Sismondi, J.C.L.de. Autograph Letter Signed. Chenes[-Bourgerie], Switzerland, December 3, 1834. 1 pg. + stampless address leaf. To his distant cousin by marriage, Mademoiselle [Fanny] Randall, Hotel de Bedford, Rue St. Honore, Paris. On the inside leaves is Randall’s unsigned Autograph Letter of reply in English. Paris, Jan. 30, 1835.
Sismondi (1773-1842) is remembered today as an economist who wrote an early “humanitarian protest" against unchecked capitalist competition at the expense of destitute workers, declaring the need for government “to regulate the progress of wealth”. His thinking influencing Malthus, Ricardo and John Stuart Mill, and, later, even Karl Marx and John Maynard Keynes. His autograph letters are rarely seen in America; the handful auctioned in the 1980s and 1990s were all sold in Germany.
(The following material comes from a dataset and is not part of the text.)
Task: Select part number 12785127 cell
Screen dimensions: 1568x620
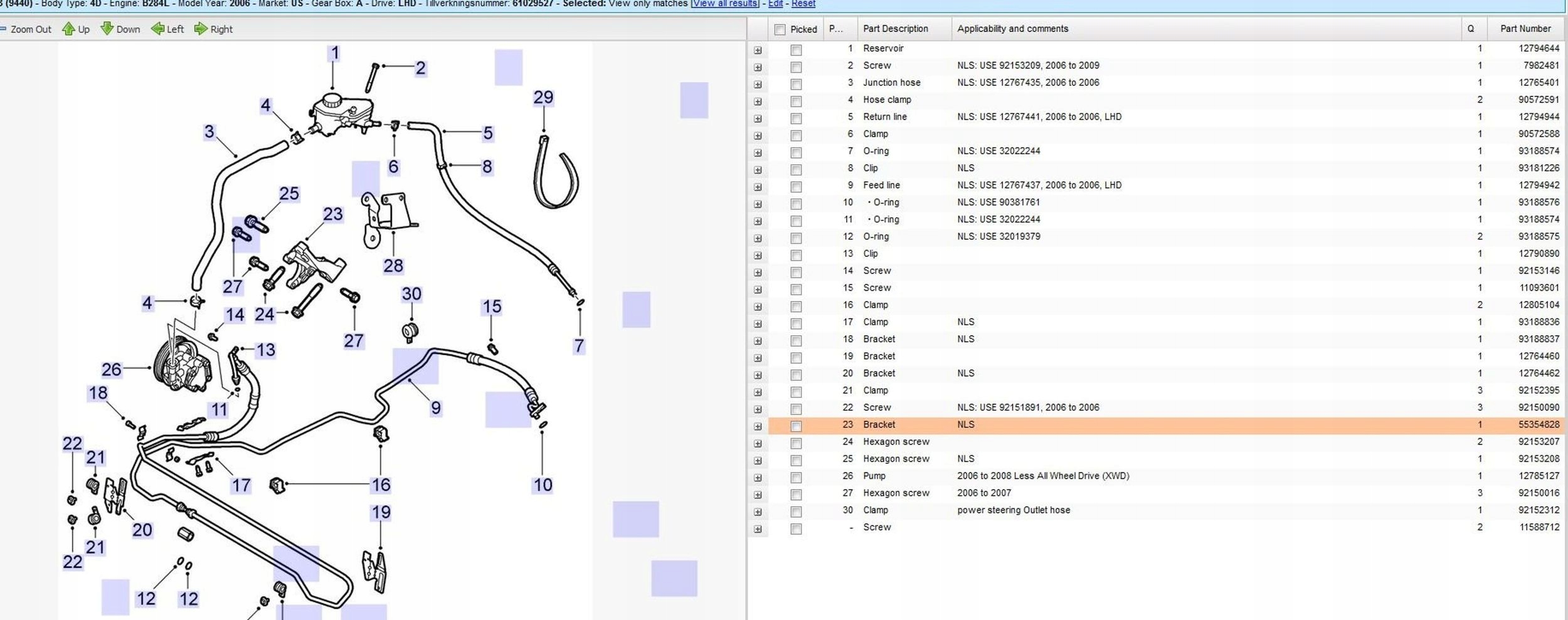Action: [1539, 476]
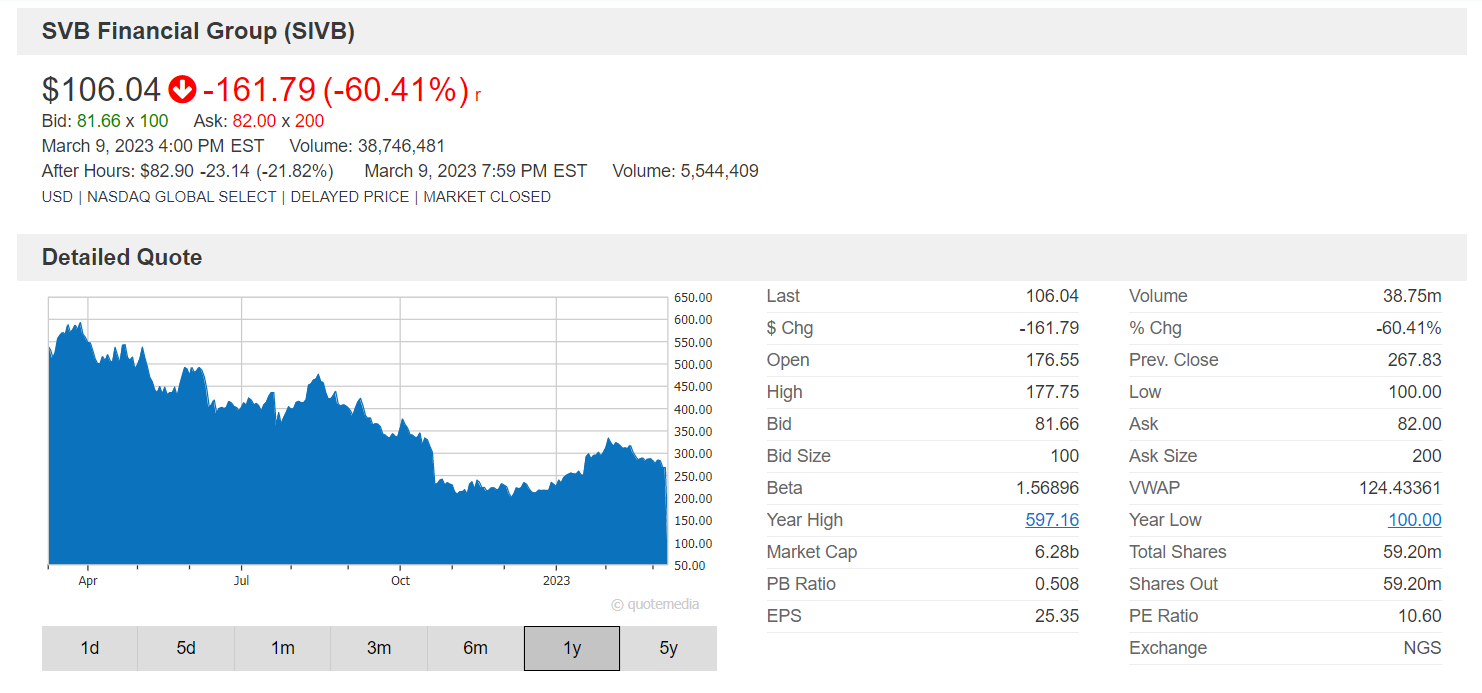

In this letter, Sismondi invited Randall to visit him in Switzerland, despite the “distance and bad roads.” By the time she responded, two months later, Sismondi was visiting Paris, where Randall hoped to meet him while “taking a nocturnal promenade before your hotel”. Both Sismondi and Randall had been among the elite Swiss “salon” of the famous Madame de Stael, the wealthy and brilliant French exile who gathered some of the most brilliant European politicians, thinkers and writers of the day at her chateau on Lake Geneva, not far from Sismondi’s home. After de Stael died in 1817 – in the arms of Randall, her private secretary and intimate friend – Randall faded into obscurity, while Sismondi went on to literary fame.